● **Exercise directions**
Copy the lines of data exactly, beginning with the line that contains "Task: Open Properties from the toolbar" and continuing through the line that contains "point(893,309)".

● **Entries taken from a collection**
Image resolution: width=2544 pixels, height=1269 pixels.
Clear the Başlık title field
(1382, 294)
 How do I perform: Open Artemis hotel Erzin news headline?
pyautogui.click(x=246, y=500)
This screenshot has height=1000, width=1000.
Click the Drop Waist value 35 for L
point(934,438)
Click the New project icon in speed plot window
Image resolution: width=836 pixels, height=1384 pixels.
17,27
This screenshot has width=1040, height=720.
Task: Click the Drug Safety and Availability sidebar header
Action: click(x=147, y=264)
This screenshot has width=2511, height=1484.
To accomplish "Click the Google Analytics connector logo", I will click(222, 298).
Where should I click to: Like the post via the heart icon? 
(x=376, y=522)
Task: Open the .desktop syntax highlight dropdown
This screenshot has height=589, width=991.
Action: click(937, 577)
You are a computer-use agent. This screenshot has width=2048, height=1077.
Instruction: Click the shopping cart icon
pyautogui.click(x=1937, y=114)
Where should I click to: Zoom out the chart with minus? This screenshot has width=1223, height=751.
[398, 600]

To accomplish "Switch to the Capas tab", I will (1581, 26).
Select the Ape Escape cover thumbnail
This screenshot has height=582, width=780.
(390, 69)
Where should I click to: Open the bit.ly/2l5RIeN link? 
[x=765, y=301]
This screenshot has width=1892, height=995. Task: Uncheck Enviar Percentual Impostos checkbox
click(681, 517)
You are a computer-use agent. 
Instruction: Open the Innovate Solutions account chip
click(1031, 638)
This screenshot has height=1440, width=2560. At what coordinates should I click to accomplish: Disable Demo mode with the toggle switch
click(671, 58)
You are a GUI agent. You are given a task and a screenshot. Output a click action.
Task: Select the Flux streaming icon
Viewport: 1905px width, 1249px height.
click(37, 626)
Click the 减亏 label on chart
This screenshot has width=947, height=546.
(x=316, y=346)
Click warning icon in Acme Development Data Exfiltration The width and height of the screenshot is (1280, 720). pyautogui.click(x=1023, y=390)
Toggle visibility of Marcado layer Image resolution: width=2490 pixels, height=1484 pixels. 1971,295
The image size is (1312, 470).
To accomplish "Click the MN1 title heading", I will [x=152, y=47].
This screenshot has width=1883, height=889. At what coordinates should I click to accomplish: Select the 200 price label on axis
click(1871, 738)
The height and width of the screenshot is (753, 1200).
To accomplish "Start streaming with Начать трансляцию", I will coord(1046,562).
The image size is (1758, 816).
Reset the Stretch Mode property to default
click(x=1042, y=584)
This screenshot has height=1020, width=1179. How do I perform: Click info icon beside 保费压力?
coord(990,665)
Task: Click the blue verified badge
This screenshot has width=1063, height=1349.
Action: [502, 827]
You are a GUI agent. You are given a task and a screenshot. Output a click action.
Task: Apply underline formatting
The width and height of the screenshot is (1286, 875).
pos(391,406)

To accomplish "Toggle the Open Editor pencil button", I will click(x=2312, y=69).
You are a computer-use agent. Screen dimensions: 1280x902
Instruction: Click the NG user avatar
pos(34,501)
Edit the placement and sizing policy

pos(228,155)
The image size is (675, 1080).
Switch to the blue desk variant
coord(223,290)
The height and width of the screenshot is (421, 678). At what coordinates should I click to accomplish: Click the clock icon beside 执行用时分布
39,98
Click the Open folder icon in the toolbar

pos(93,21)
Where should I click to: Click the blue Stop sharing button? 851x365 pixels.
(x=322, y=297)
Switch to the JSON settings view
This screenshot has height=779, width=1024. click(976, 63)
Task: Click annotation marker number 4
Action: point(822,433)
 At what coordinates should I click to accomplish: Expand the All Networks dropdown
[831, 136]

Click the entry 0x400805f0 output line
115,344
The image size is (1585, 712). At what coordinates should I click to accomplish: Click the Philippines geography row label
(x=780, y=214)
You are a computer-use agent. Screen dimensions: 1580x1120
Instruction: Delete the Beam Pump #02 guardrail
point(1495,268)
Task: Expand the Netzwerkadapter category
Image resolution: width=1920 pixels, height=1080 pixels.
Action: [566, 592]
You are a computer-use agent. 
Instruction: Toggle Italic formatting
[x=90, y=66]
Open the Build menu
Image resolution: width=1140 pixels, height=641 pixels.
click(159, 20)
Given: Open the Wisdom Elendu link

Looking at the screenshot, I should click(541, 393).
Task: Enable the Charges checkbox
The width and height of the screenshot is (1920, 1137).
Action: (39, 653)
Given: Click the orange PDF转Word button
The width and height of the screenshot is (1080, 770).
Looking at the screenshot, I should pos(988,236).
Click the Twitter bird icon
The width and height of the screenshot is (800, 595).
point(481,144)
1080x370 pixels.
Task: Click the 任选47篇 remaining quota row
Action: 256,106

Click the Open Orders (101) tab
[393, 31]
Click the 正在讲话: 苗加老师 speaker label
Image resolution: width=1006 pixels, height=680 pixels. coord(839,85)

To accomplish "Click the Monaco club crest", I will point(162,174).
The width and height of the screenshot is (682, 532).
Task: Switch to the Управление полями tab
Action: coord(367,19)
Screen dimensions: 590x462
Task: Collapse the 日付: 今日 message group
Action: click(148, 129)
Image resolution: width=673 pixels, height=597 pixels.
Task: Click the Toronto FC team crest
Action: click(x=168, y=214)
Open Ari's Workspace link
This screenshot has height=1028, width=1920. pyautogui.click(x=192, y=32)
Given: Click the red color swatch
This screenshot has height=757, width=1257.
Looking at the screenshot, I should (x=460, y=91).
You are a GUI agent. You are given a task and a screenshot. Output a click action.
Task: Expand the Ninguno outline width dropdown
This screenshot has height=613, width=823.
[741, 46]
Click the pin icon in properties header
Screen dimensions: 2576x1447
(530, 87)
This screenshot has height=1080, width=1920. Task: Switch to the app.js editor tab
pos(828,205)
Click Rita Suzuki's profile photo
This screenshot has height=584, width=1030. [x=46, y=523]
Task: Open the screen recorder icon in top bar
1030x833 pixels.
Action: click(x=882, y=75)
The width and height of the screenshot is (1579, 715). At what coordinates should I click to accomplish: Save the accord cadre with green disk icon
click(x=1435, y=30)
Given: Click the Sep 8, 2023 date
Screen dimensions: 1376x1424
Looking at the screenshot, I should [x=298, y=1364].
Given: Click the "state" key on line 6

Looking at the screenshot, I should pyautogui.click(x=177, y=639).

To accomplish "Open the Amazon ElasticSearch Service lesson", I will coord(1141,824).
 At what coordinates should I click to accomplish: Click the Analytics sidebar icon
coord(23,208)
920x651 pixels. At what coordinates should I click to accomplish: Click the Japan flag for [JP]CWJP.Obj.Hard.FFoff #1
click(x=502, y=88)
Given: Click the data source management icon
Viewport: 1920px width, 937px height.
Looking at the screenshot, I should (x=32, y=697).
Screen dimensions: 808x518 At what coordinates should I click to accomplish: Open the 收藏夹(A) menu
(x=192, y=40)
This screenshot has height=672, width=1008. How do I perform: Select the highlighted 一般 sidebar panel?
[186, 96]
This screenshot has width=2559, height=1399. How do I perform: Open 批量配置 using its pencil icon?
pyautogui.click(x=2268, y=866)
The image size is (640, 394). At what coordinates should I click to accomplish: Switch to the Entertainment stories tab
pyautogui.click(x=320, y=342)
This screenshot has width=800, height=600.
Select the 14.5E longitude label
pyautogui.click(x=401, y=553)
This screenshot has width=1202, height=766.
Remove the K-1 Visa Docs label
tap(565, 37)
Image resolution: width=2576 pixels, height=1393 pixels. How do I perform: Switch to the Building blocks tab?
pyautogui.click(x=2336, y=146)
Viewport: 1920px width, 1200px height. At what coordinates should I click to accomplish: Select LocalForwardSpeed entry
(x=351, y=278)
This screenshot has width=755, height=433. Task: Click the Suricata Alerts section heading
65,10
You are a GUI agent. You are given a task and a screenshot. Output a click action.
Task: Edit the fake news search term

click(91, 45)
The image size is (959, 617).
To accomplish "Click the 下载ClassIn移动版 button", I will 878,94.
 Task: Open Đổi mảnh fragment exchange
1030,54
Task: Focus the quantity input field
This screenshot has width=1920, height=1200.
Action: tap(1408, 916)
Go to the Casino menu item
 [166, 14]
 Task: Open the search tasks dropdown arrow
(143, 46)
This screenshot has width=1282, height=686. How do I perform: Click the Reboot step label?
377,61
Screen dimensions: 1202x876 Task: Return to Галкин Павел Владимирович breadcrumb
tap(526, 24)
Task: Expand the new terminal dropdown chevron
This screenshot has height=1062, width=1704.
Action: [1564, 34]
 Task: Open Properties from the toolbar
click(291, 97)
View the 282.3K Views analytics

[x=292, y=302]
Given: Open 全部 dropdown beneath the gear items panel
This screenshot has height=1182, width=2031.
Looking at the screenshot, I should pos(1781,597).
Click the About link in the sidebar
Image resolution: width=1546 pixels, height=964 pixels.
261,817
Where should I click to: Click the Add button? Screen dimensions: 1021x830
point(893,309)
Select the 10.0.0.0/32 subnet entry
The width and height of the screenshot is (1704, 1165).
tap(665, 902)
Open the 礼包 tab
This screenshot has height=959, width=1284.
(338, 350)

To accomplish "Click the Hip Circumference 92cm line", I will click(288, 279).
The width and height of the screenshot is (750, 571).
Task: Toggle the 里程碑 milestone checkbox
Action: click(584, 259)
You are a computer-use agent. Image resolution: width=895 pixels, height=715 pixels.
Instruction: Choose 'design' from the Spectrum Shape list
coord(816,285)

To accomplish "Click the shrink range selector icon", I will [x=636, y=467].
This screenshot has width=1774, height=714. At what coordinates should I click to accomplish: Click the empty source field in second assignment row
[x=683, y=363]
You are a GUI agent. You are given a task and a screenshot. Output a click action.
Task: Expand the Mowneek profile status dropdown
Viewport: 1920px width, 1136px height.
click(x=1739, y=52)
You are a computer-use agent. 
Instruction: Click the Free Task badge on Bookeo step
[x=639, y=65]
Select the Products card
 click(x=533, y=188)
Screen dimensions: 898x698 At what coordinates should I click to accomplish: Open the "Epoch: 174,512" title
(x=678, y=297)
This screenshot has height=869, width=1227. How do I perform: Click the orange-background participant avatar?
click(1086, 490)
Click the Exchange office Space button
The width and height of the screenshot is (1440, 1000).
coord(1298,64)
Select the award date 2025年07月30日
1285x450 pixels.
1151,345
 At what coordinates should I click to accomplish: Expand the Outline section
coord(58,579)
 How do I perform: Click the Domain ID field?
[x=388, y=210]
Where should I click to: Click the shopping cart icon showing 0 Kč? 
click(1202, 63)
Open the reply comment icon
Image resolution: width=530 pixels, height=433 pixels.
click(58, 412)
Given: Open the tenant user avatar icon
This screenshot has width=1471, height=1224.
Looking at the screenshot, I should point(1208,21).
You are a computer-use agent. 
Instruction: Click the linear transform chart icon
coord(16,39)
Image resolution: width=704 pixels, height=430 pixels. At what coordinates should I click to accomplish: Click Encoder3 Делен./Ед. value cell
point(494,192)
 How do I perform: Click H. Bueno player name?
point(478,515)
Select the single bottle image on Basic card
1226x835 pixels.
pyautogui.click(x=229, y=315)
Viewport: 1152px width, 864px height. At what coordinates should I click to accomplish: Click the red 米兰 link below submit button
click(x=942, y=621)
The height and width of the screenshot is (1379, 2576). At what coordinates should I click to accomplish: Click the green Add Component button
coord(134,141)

● **Solution below**
 Task: Open Properties from the toolbar
click(291, 97)
View the 282.3K Views analytics

[x=292, y=302]
Given: Open 全部 dropdown beneath the gear items panel
This screenshot has height=1182, width=2031.
Looking at the screenshot, I should pos(1781,597).
Click the About link in the sidebar
Image resolution: width=1546 pixels, height=964 pixels.
261,817
Where should I click to: Click the Add button? Screen dimensions: 1021x830
point(893,309)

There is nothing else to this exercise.